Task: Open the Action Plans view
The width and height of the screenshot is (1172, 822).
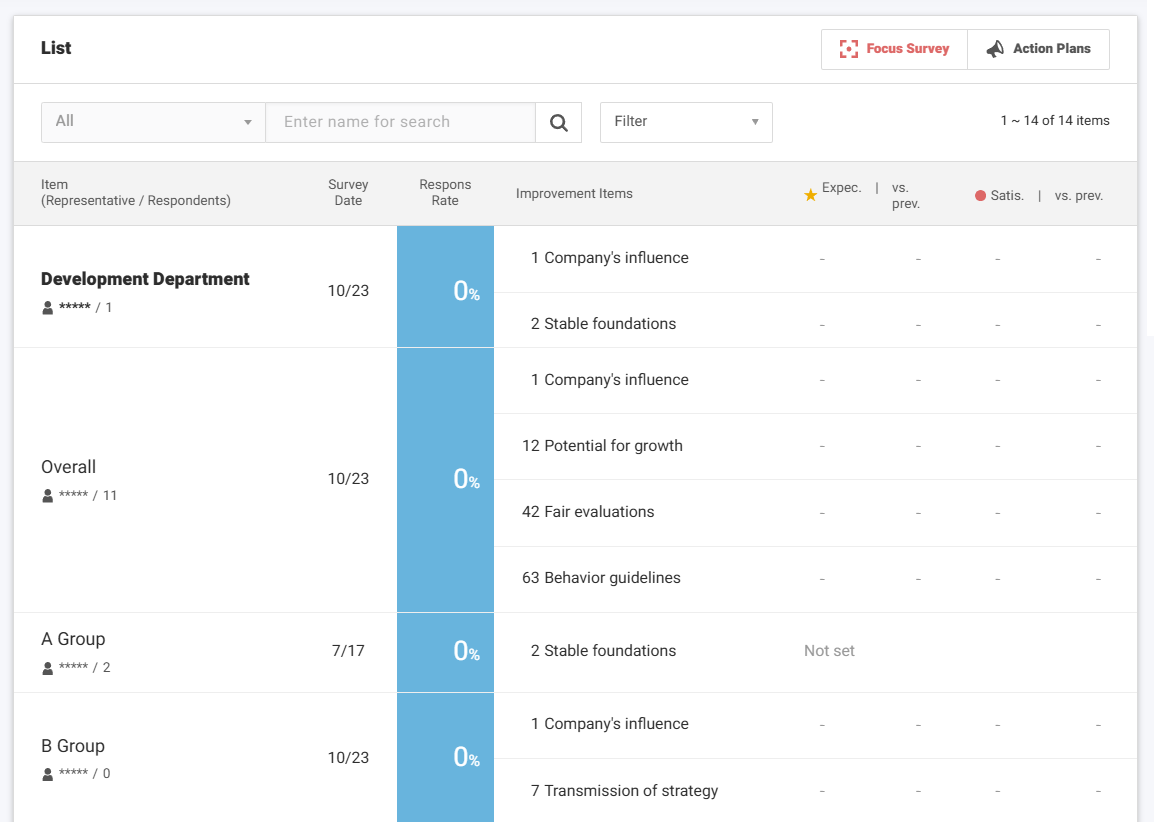Action: (x=1039, y=49)
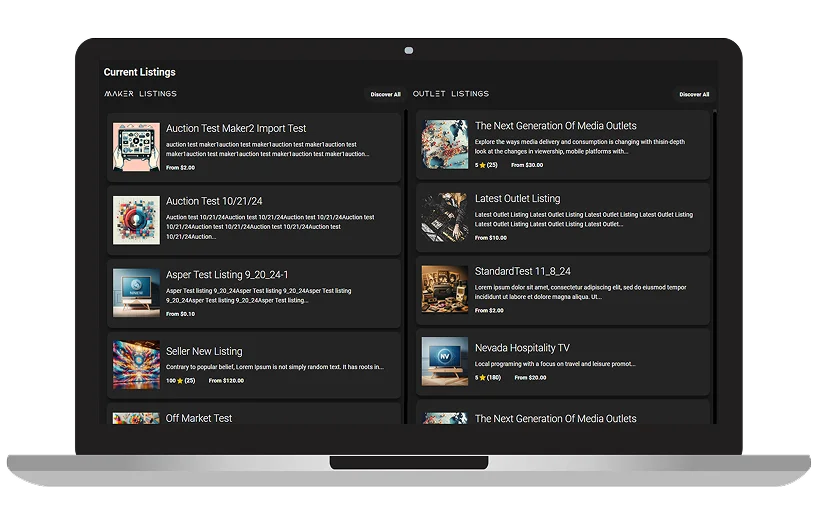
Task: Click the star icon on Nevada Hospitality TV
Action: point(483,378)
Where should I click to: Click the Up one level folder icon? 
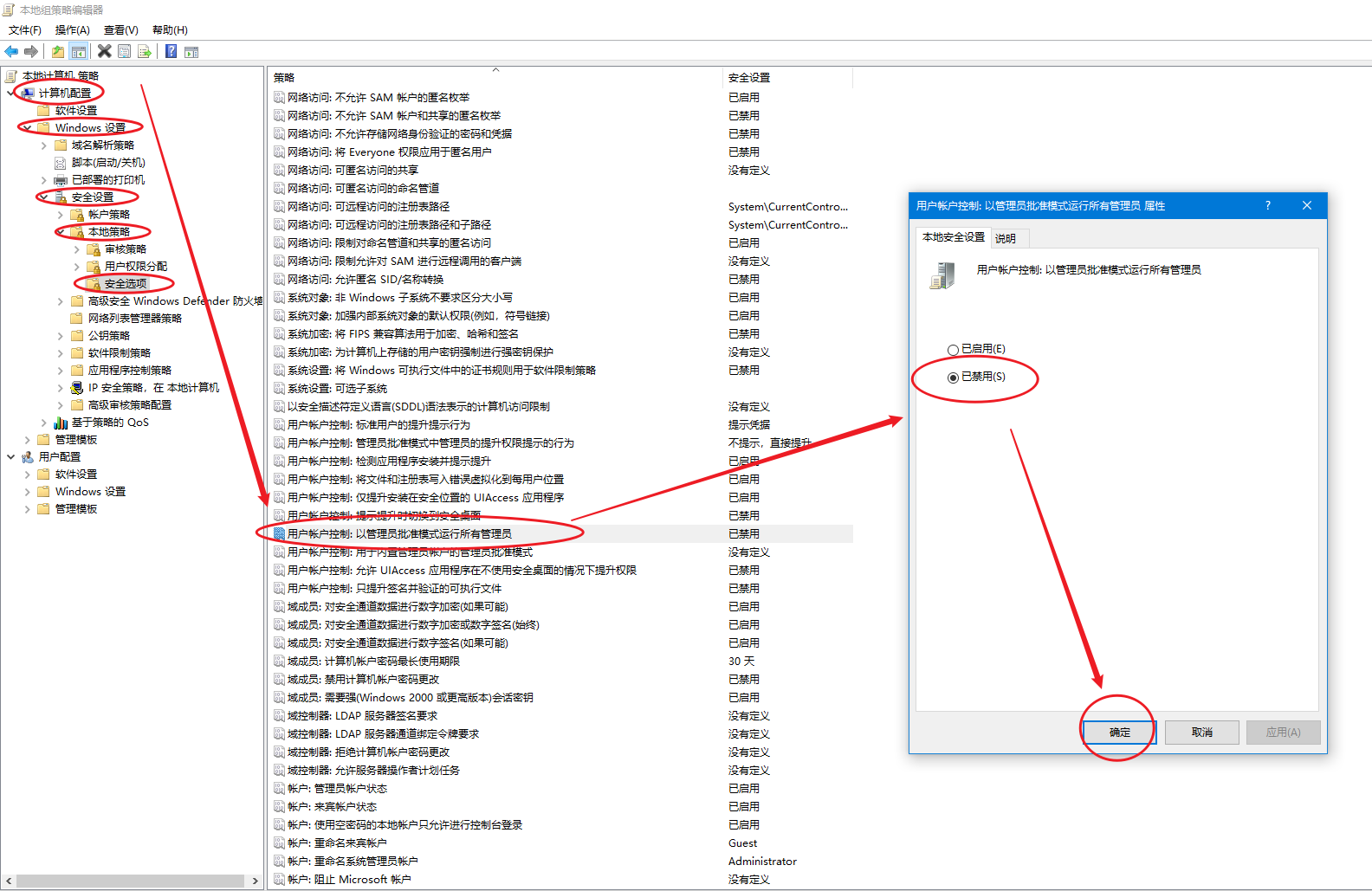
§
:: TASK GOAL ::
Render every line of the items above as a JSON list of strings, one string per line, with blank lines left out. Leave the pictures out of the answer.

:: SOLUTION TO THIS TASK ::
[
  "Task: Open the Action Plans view",
  "The width and height of the screenshot is (1172, 822).",
  "Action: (x=1039, y=49)",
  "Task: Click the star icon on Nevada Hospitality TV",
  "Action: point(483,378)",
  "Where should I click to: Click the Up one level folder icon? "
]